My favorite speech of the night. The moment where she asks her father to whistle so she see him in the audience was priceless. Sure Meryl has lost more Oscar races than she has, but she also won on her second nomination, so those losses have to be easier to take. Thank god they finally gave Kate her due.

(honorable mention for favorite speech moment has to go to the guy who won for Best Animated Short Film...He can barely speak English, and yet he can make me crack a genuine laugh by quoting a Styx song.)

Steve Martin & Tina Fey

While some might pick their thinly-veiled dig at Scientology, but I thought Martin's last line "Don't fall in love with me" was gold. Kudos to the Oscar producers for surprising no one and finding a way to get the red hot Fey on the stage.

James Franco & Seth Rogen

The short film they made w/ Judd Apatow was solid. The idea of stoners finding the overly-serious Best Picture nominees hilarious is not particularly clever, but it was delivered well, and the awkward moment after the clip of Franco kissing Spicoli had to be done. And the cherry on top was James Franco butchering the German pronunciation of the winning live action short film (Spielzeugland). Way to put that Columbia University education to good use.

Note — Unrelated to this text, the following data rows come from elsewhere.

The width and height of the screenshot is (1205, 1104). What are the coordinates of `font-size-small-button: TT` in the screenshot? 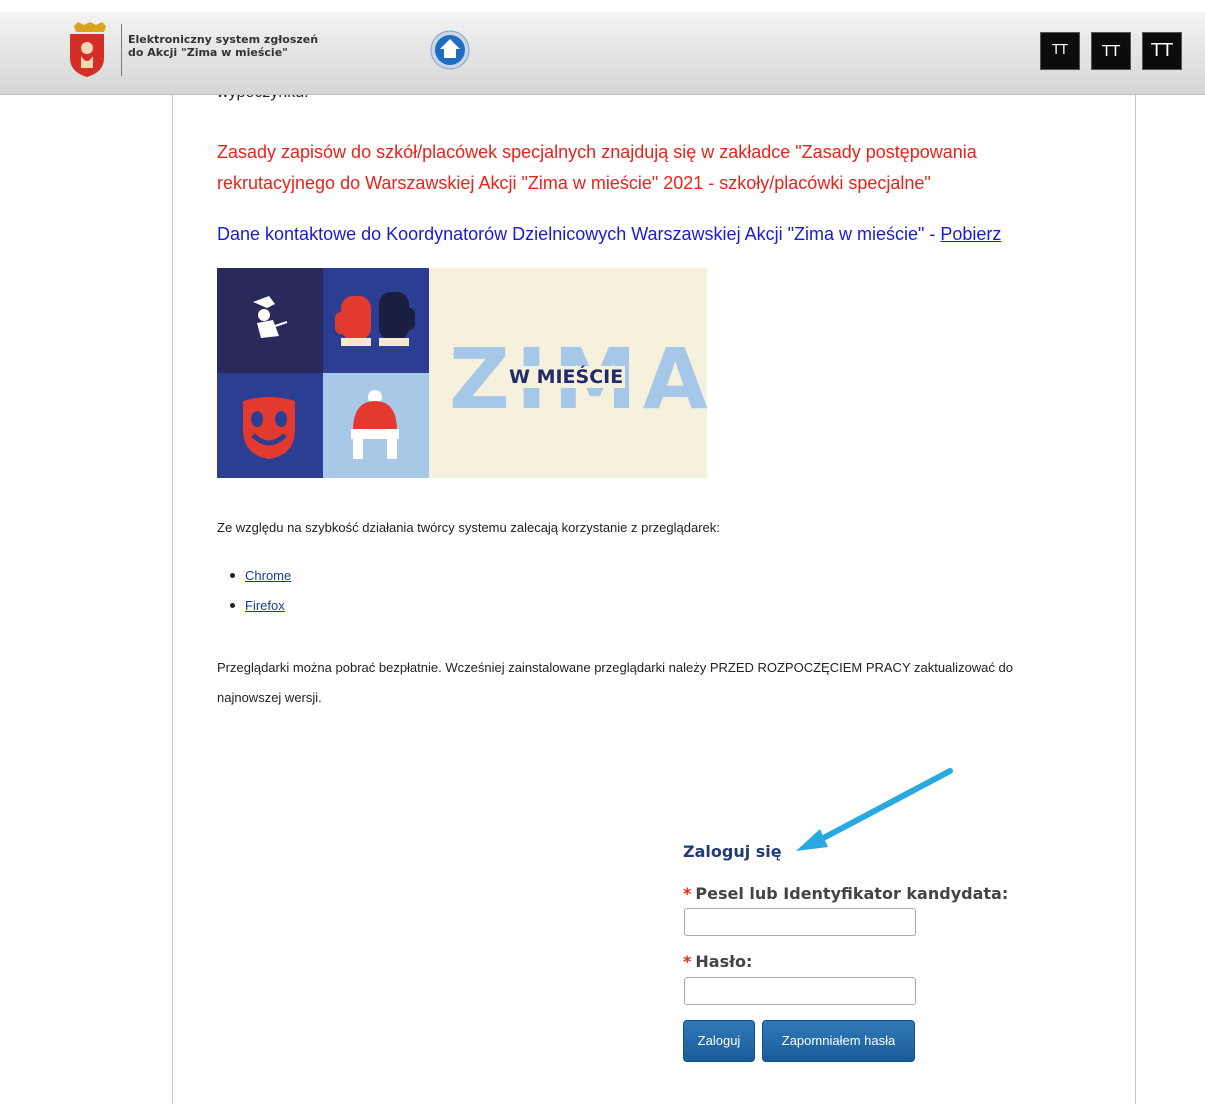 It's located at (1060, 51).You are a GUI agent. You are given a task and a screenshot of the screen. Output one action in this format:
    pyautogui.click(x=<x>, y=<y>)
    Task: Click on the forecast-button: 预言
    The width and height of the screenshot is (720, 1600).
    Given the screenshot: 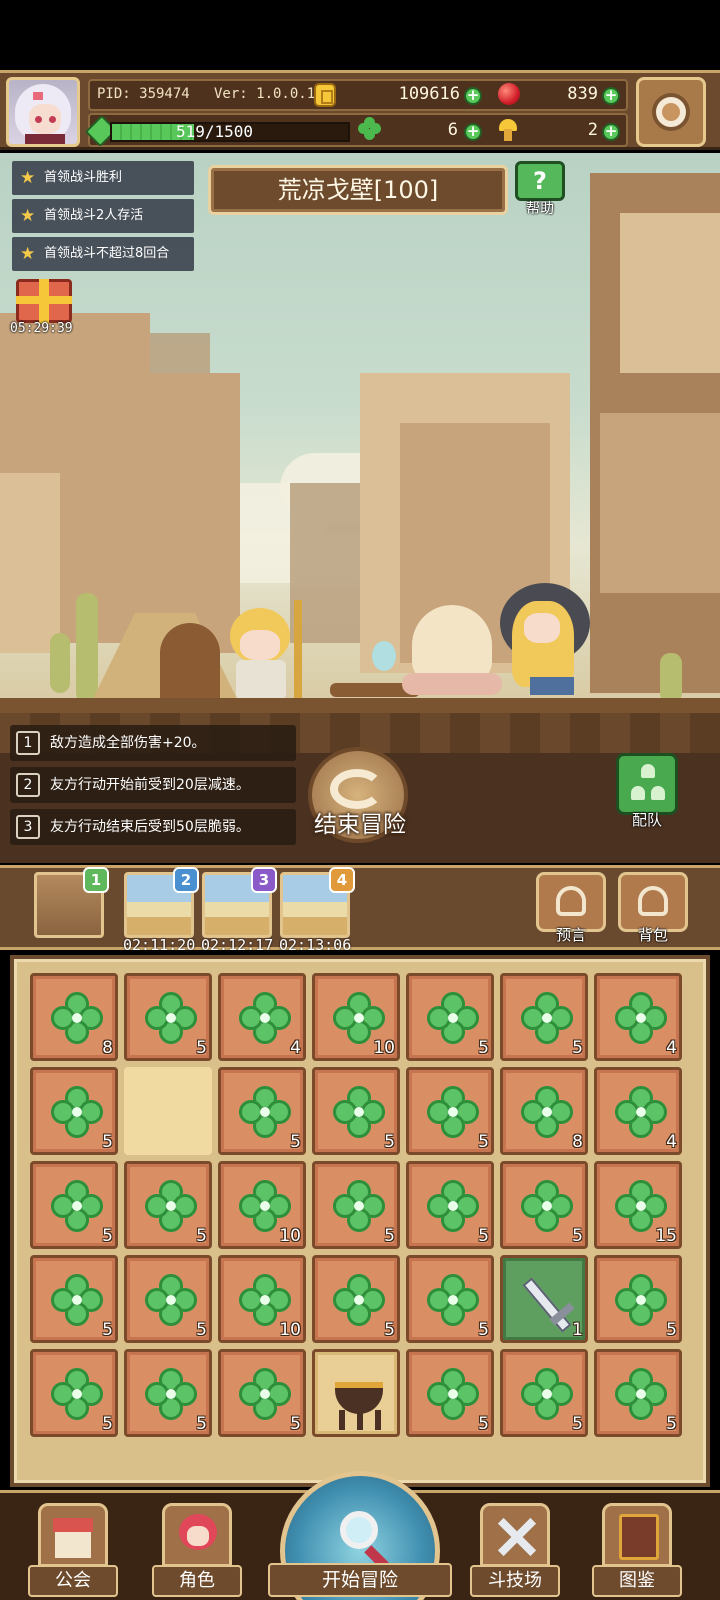 What is the action you would take?
    pyautogui.click(x=571, y=908)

The younger actors from Slumdog Millionaire

It was not a surprise that Slumdog would clean up this year. But those kids were awesome. On the red carpet they exposed Ryan Seacrest for being a talentless hack (he didn't even try to pronounce their names, they refused to shout them all at once when he asked, he singled out the only one that didn't speak English to interview individually first...needless to say it was a train wreck). And I love it when the Best Picture winner becomes a chance for all involved to come on stage. Even though its the film producer who gets the statue, the award is called Best Picture. Each piece of the intricate puzzle that makes up an impressive film deserves to be on that stage

Seeing the kid who played the youngest version of Salim high-fiving Danny Boyle was really neat. You can't really replicate the brightness of his smile on that stage.

Acting nominee tributes

This was a new wrinkle in the show this year, and I loved it. They brought out five former winners of each acting award to praise each of the 20 nominees individually. Almost every one of the nominees was visibly moved by the gesture. I'd imagine that it was supremely tough to coordinate (they had sneak some of the bigger stars in through a side entrance to keep the surprise intact, and finding 20 former winners had to be a scheduling nightmare), but I really hope they try to do this again.

Good show...will have to keep me until next year.

PS - I hope they keep doing the Coming Attractions previews after the show. That was the first look I got at Public Enemies. Michael Mann really got himself a dynamite cast: Depp, Bale, Cotillard...(and that only scratches the surface)...really looking forward to that one.